-- Data provided follows --

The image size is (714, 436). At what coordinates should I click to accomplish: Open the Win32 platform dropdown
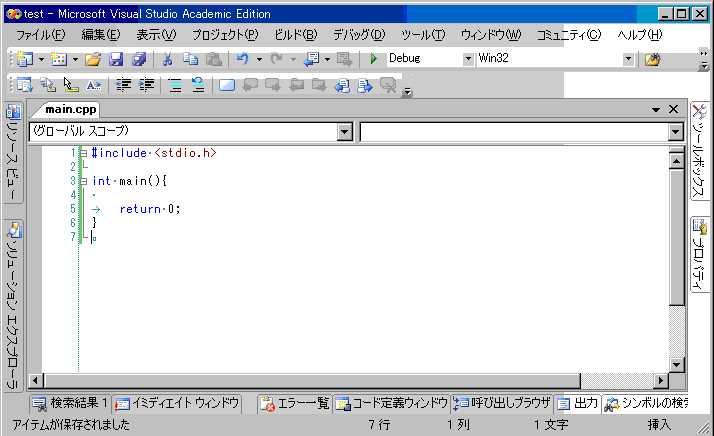click(629, 59)
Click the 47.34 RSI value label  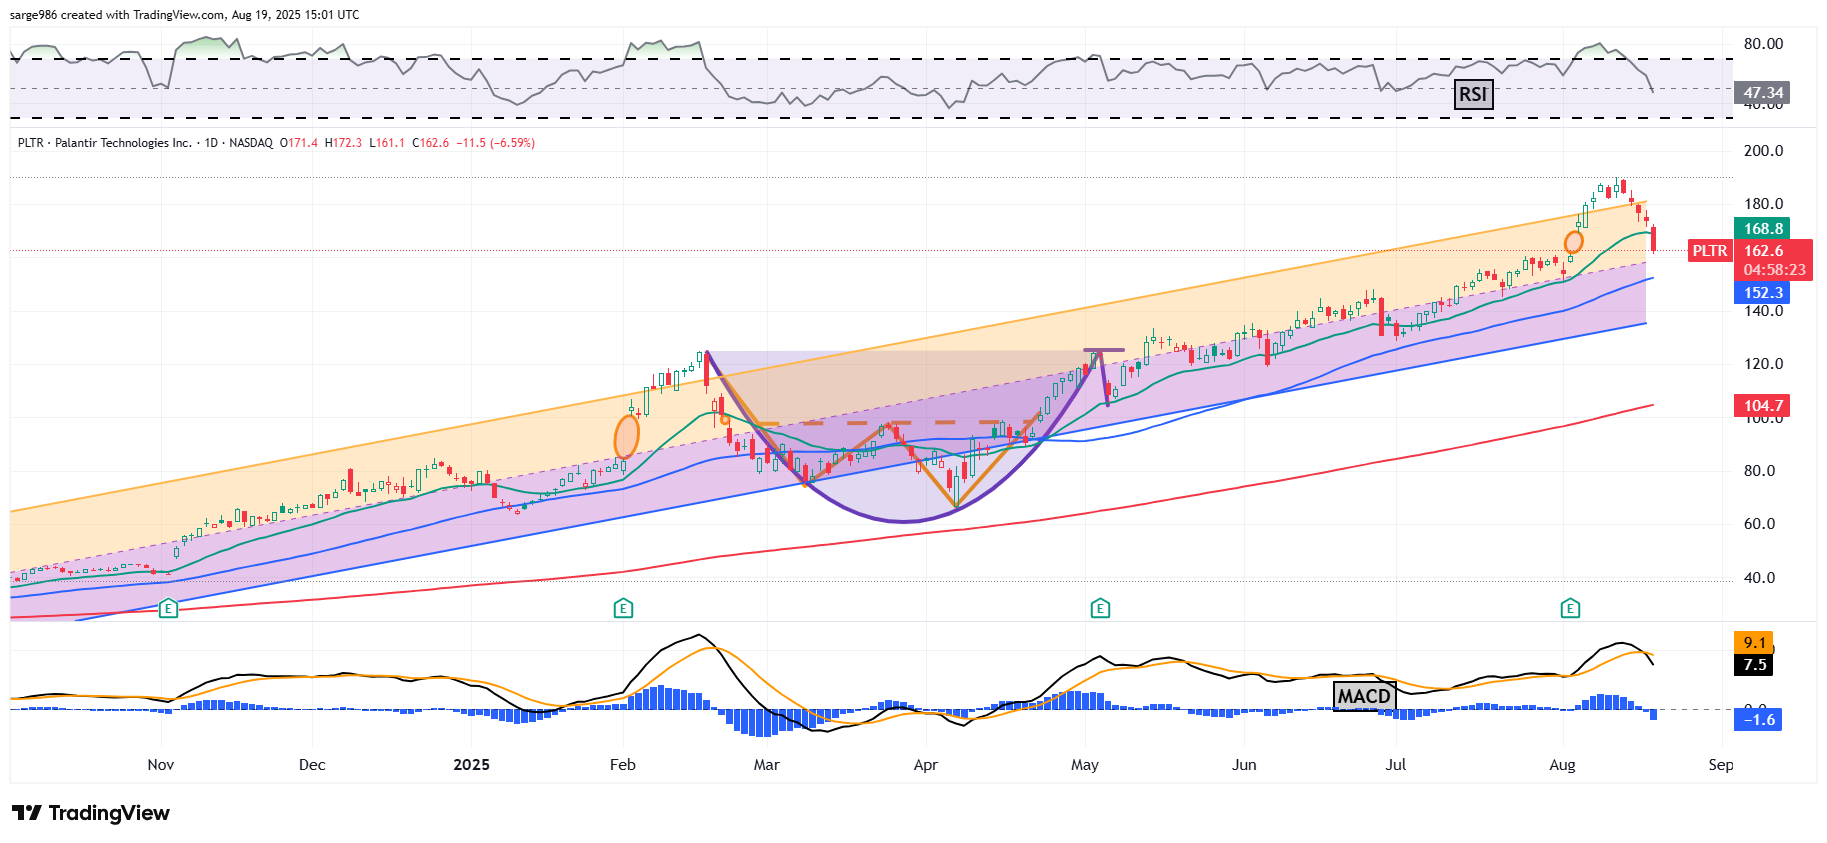[1763, 93]
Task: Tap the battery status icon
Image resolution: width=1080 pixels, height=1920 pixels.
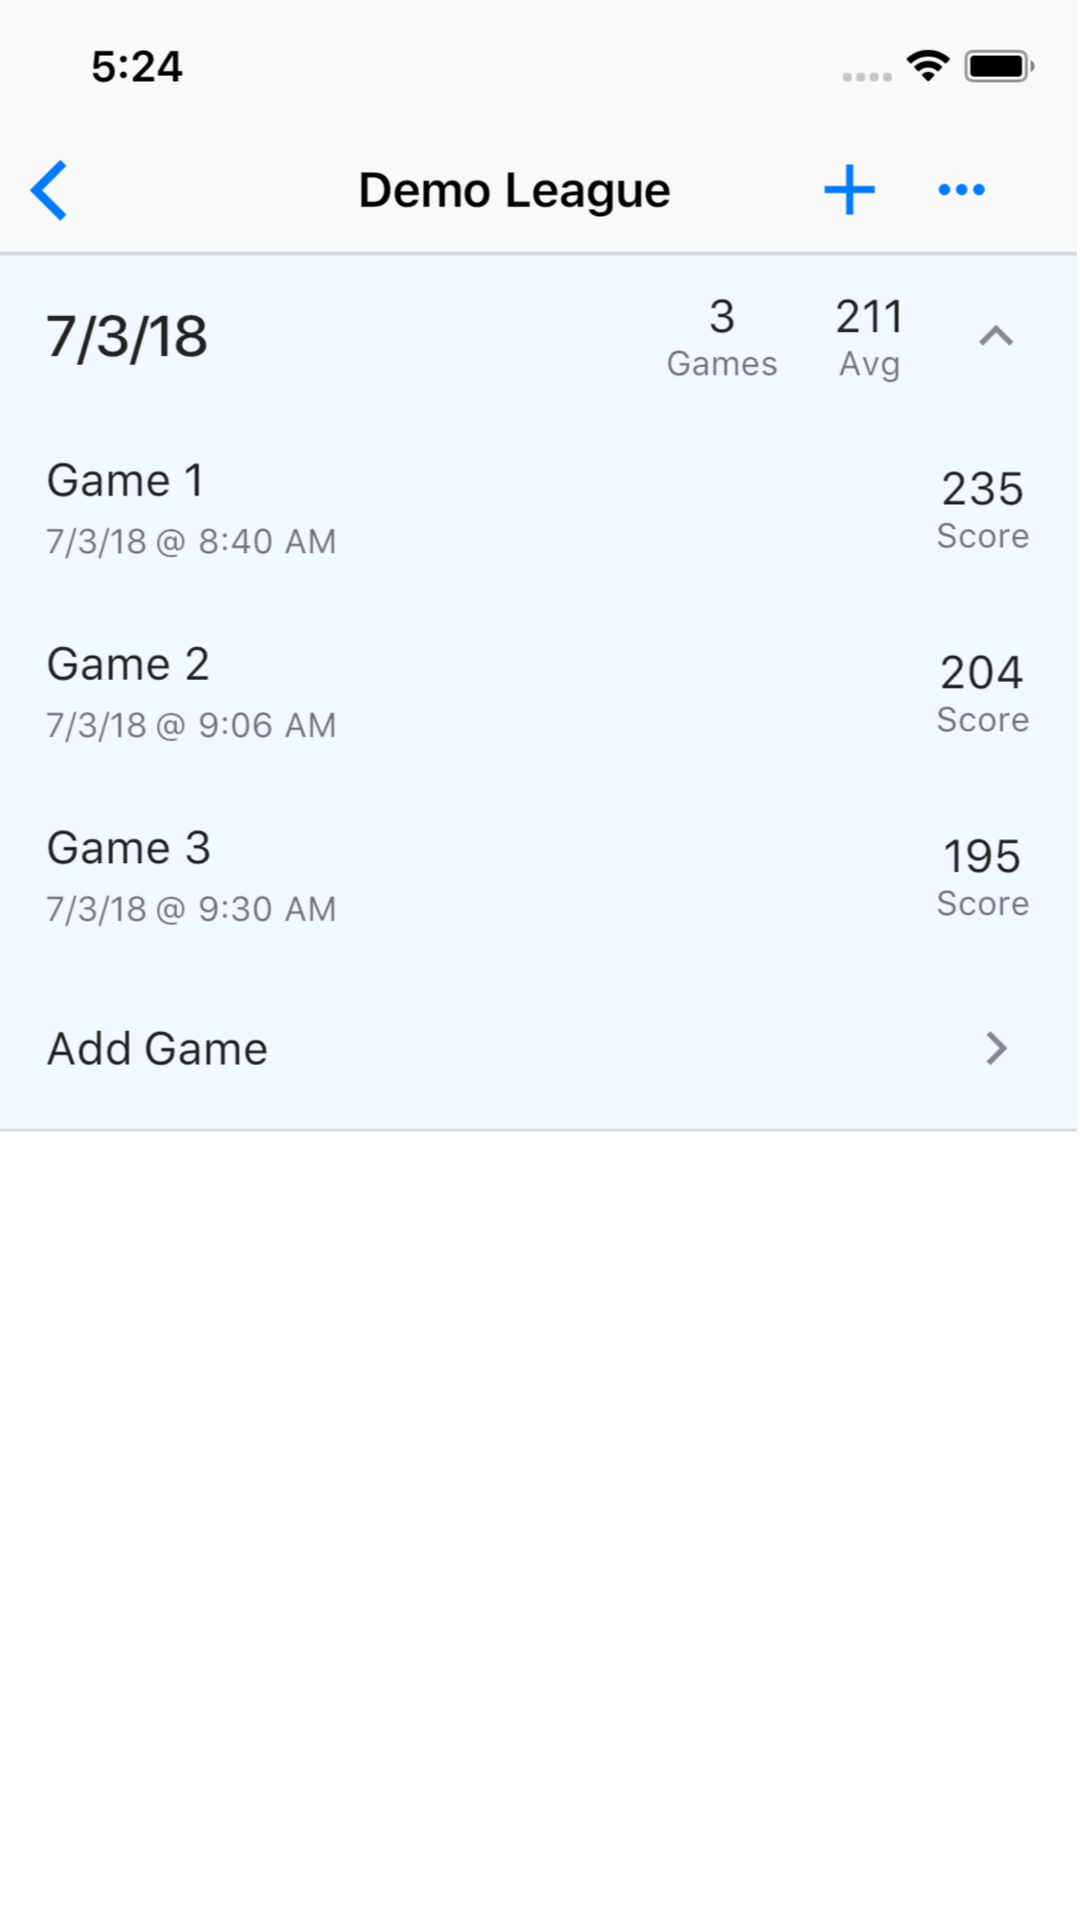Action: [x=998, y=66]
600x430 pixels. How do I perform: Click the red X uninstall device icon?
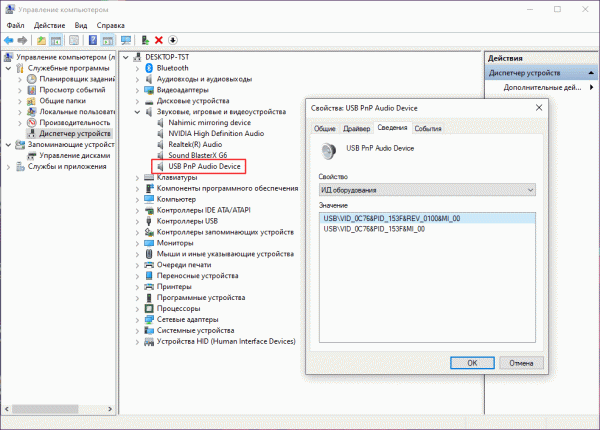(x=160, y=41)
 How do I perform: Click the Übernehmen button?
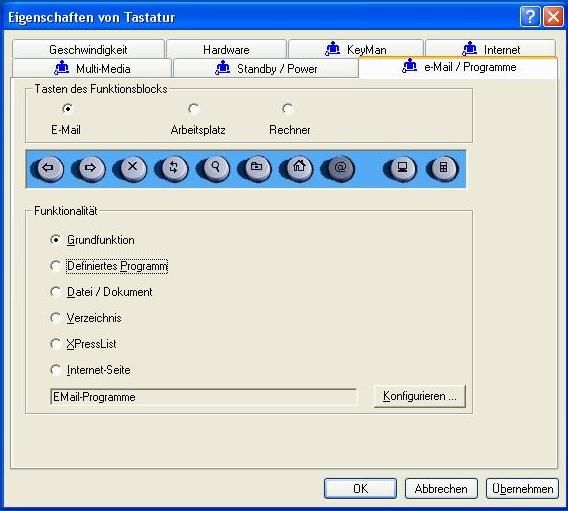522,489
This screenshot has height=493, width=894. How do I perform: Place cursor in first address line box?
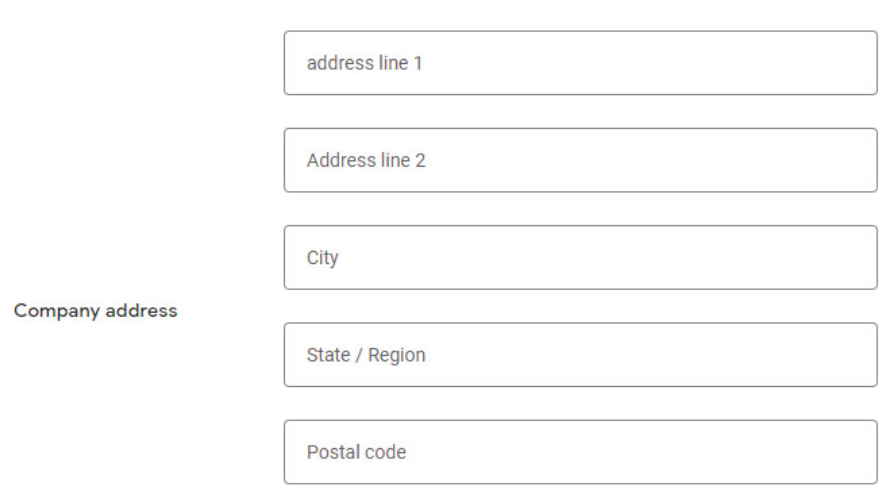coord(580,63)
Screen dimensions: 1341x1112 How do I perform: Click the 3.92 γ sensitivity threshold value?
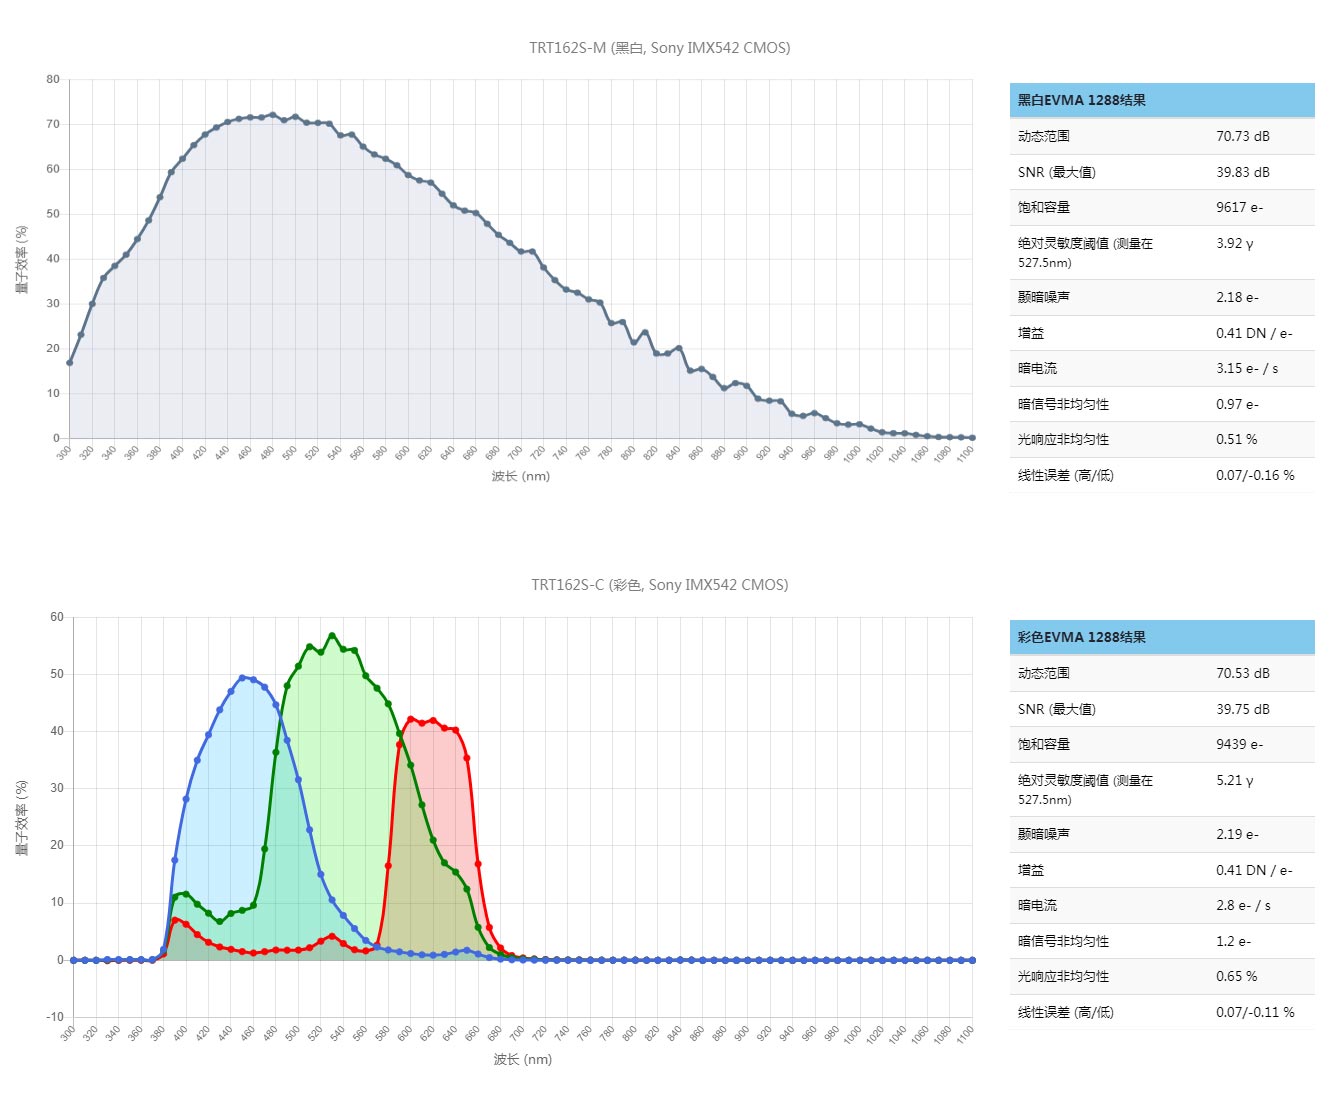click(1234, 243)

-- Data provided concluded --

Instructions to follow: Write out exactly, and nothing more than, the lines of the entries above from the line containing "How do I perform: Click the Übernehmen" through the final line; omit any pictures.

Written response:
 How do I perform: Click the Übernehmen button?
522,489
This screenshot has height=493, width=894. How do I perform: Place cursor in first address line box?
coord(580,63)
Screen dimensions: 1341x1112 How do I perform: Click the 3.92 γ sensitivity threshold value?
click(1234, 243)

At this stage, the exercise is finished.